- PASSAGE
We can let the distance from Town A to Town B = 2d and the distance from Town B to Town C = d. Thus, the total gallons of fuel consumed from Town A to Town B = 2d/12, and the total gallons of fuel consumed from Town B to Town C = d/18; thus:

Average = 3d/(2d/12 + d/18)

Average = 3d/(6d/36 + 2d/36)

Average = 3d/(8d/36) = (36 x 3d)/8d = (9 x 3)/2 = 13.5

Answer: B

EMPOWERgmatRichC · Answer

Hi All,

We're told that a certain car traveled TWICE as many miles from Town A to Town B as it did from Town B to Town C. From Town A to Town B, the car averaged 12 miles per gallon, and from Town B to Town C, the car averaged 18 miles per gallon. We're asked for the average MILES PER GALLON that the car achieved on its trip from Town A through Town B to Town C. This question can be solved in a couple of different ways, including by TESTing VALUES.

- WORK TO COMPLETE
- A) In the passage, what mileage per gallon did the car average between Town B and Town C?
- B) Copy out the entries below, from the line containing "Viewport: 624px width, 345px" through the line containing "I will coord(15,48).", unchanged.

- DATA SUPPLIED
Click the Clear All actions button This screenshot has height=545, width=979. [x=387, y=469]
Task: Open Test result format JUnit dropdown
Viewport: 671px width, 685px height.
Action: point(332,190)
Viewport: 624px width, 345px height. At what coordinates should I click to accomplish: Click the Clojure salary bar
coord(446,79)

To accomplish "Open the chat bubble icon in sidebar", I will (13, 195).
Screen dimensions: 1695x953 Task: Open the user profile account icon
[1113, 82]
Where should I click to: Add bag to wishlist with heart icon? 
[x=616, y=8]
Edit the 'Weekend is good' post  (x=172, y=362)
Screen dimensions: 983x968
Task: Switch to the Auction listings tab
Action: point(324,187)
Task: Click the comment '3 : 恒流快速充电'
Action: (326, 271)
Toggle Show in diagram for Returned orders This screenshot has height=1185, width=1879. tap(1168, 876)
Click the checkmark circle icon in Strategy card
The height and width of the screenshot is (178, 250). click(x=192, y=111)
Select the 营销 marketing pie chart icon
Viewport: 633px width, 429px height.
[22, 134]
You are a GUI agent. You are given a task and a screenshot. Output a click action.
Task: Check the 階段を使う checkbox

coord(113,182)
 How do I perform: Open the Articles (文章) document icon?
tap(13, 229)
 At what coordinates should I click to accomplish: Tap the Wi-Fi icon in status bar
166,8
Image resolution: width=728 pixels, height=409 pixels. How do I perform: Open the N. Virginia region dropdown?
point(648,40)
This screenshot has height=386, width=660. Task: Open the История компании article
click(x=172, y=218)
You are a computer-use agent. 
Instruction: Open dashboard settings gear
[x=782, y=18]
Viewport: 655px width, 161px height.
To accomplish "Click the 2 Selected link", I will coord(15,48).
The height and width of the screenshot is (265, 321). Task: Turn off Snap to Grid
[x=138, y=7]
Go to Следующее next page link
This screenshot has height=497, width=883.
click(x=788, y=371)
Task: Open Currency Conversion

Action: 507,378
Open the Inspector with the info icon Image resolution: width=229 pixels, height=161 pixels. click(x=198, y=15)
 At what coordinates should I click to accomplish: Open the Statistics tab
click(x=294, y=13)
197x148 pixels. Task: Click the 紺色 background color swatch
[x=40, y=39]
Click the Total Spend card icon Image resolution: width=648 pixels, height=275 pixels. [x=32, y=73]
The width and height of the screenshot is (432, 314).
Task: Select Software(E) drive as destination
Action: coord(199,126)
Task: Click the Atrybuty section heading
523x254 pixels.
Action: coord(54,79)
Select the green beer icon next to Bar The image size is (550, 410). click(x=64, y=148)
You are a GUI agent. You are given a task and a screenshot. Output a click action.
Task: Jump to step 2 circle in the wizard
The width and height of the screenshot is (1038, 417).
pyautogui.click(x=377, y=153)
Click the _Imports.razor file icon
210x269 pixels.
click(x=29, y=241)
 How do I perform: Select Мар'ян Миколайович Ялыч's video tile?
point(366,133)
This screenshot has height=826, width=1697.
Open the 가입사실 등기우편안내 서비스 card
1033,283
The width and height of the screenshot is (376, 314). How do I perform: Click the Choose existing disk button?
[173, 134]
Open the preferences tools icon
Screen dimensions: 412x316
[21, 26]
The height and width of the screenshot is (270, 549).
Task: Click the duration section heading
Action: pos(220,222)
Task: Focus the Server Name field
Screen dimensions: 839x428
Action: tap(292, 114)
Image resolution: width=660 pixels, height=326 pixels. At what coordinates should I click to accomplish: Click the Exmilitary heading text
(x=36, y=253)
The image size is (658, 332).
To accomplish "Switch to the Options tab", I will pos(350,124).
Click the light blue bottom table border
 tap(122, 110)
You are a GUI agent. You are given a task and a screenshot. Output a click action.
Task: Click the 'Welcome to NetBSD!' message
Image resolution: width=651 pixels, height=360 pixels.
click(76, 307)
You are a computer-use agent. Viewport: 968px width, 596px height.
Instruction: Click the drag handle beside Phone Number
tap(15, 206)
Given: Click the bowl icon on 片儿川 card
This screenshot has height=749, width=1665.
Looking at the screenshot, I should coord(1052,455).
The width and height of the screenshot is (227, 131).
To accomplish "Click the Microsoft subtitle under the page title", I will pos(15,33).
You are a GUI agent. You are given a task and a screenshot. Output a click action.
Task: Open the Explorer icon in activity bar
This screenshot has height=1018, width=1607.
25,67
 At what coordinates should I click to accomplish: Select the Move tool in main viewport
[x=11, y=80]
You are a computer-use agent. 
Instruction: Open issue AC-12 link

- TASK RESULTS
- A) 18 miles per gallon.

- B)
Viewport: 624px width, 345px height. At what coordinates should I click to accomplish: Click the Clojure salary bar
coord(446,79)

To accomplish "Open the chat bubble icon in sidebar", I will (13, 195).
Screen dimensions: 1695x953 Task: Open the user profile account icon
[1113, 82]
Where should I click to: Add bag to wishlist with heart icon? 
[x=616, y=8]
Edit the 'Weekend is good' post  (x=172, y=362)
Screen dimensions: 983x968
Task: Switch to the Auction listings tab
Action: point(324,187)
Task: Click the comment '3 : 恒流快速充电'
Action: (326, 271)
Toggle Show in diagram for Returned orders This screenshot has height=1185, width=1879. tap(1168, 876)
Click the checkmark circle icon in Strategy card
The height and width of the screenshot is (178, 250). click(x=192, y=111)
Select the 营销 marketing pie chart icon
Viewport: 633px width, 429px height.
[22, 134]
You are a GUI agent. You are given a task and a screenshot. Output a click action.
Task: Check the 階段を使う checkbox

coord(113,182)
 How do I perform: Open the Articles (文章) document icon?
tap(13, 229)
 At what coordinates should I click to accomplish: Tap the Wi-Fi icon in status bar
166,8
Image resolution: width=728 pixels, height=409 pixels. How do I perform: Open the N. Virginia region dropdown?
point(648,40)
This screenshot has height=386, width=660. Task: Open the История компании article
click(x=172, y=218)
You are a computer-use agent. 
Instruction: Open dashboard settings gear
[x=782, y=18]
Viewport: 655px width, 161px height.
To accomplish "Click the 2 Selected link", I will coord(15,48).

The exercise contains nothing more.